[Element and text position data]
++++++++

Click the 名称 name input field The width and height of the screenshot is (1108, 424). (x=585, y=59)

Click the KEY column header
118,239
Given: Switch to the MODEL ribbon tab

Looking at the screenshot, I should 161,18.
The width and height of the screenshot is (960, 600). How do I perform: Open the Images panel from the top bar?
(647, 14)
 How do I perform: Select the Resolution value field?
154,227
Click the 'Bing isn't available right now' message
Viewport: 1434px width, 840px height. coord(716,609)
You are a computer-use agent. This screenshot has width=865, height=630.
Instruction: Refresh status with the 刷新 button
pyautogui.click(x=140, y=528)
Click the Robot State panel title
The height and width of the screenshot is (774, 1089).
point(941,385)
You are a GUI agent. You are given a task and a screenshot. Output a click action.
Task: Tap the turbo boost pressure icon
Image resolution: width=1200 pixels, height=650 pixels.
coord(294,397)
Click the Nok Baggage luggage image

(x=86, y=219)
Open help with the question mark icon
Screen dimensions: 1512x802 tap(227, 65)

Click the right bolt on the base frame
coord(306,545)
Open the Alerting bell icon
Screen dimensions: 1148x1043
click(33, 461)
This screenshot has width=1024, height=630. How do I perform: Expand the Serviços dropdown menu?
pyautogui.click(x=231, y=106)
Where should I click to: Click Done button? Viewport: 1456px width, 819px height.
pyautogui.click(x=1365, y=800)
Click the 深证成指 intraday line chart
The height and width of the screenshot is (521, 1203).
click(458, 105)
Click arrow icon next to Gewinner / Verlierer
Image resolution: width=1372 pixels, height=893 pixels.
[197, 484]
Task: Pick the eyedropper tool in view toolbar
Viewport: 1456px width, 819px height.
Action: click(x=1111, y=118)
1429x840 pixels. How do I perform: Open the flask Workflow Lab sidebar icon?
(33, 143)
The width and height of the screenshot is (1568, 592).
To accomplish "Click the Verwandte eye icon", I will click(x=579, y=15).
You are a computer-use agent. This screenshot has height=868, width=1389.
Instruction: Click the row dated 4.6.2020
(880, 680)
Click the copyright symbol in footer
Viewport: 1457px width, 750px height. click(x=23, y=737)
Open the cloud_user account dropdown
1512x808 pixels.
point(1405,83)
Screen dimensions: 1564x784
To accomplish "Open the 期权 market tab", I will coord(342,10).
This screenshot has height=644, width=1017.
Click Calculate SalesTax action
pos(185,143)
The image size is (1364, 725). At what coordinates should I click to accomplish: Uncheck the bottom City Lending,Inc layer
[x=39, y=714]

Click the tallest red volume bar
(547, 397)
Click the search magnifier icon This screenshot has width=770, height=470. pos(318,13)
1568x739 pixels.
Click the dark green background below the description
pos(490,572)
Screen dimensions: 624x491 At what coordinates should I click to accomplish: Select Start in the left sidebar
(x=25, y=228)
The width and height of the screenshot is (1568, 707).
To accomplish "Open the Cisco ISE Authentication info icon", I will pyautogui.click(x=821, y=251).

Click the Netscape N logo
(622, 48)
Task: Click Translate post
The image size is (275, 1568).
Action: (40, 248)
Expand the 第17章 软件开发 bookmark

++++++++

Brief: Change "KEY" to "VALUE" in the data from its start through the line containing "Looking at the screenshot, I should 161,18.", and write out only those lines with nothing else altered.

Task result:
Click the 名称 name input field The width and height of the screenshot is (1108, 424). (x=585, y=59)

Click the VALUE column header
118,239
Given: Switch to the MODEL ribbon tab

Looking at the screenshot, I should 161,18.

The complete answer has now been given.